┌─ Records shown
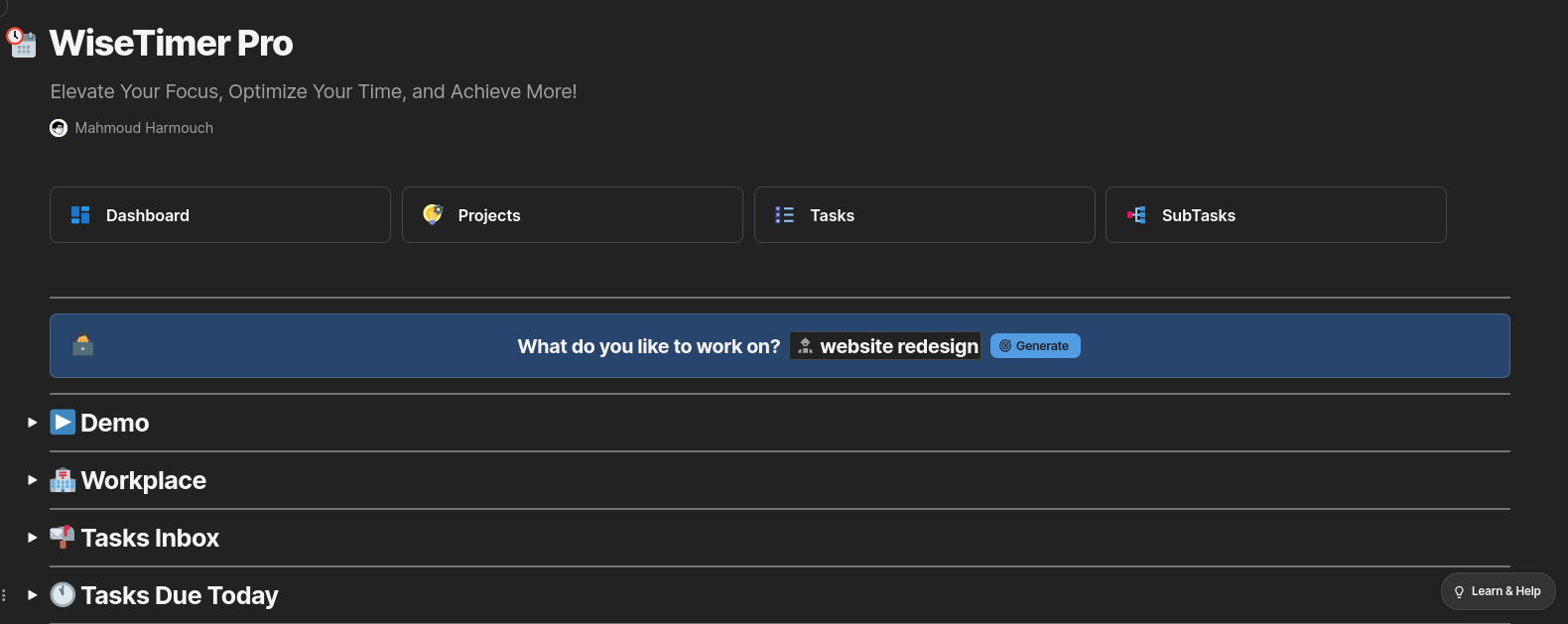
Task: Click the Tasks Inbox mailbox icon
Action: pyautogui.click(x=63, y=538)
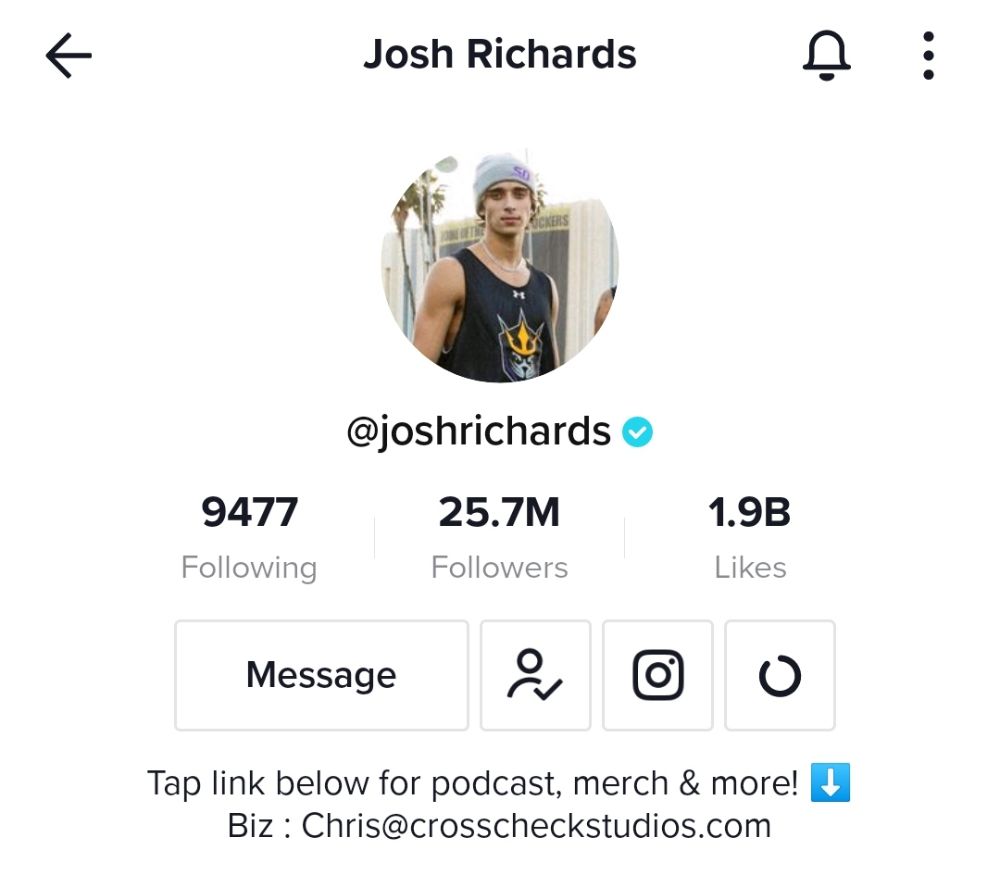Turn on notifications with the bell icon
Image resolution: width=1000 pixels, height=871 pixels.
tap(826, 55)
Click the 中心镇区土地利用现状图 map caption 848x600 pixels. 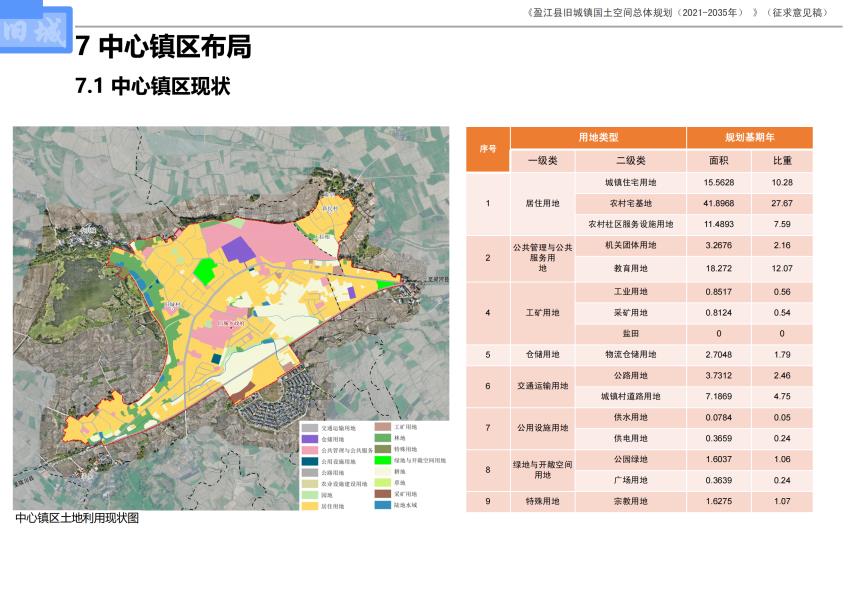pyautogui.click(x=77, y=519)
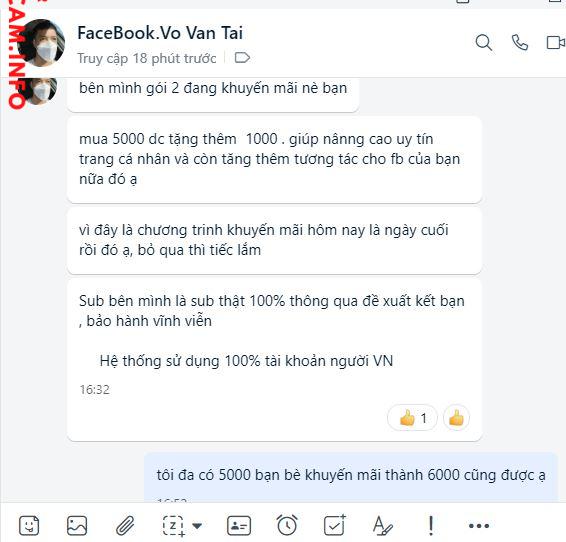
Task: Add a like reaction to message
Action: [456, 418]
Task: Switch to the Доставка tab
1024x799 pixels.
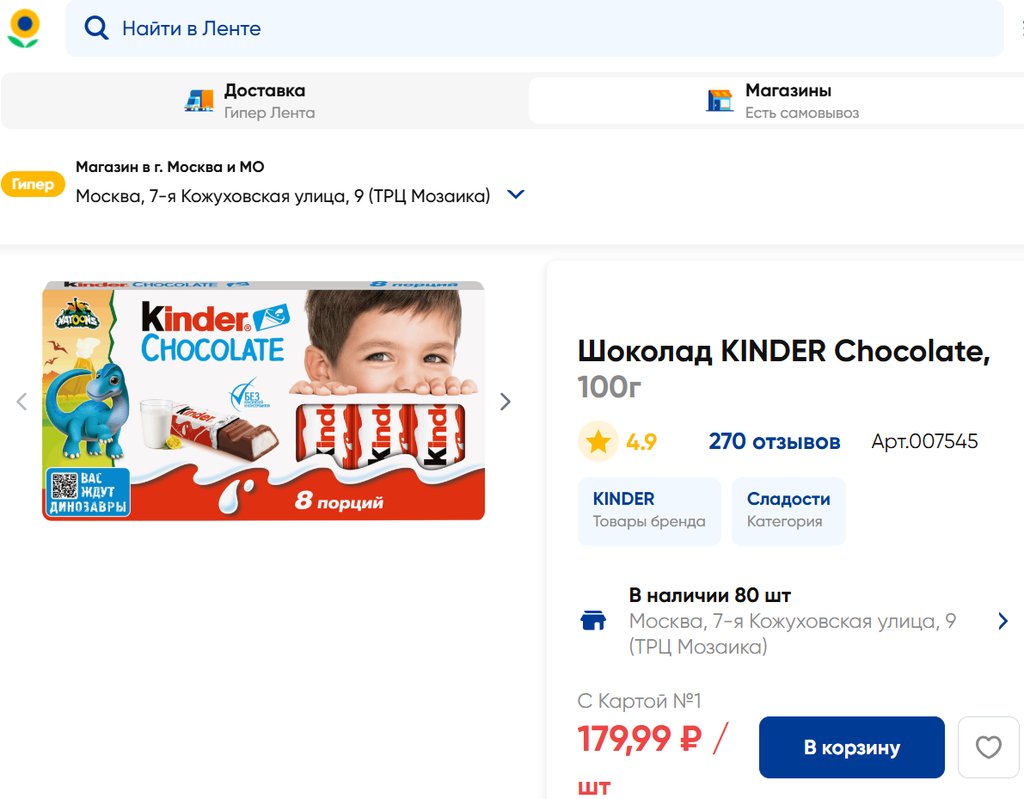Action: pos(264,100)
└─
[The problem]
Starting with the line that contains "Task: Switch to the Доставка tab" and ending with the last line of the data above, transcribe exactly those lines and no others, without pictures.

[Reply]
Task: Switch to the Доставка tab
1024x799 pixels.
Action: pos(264,100)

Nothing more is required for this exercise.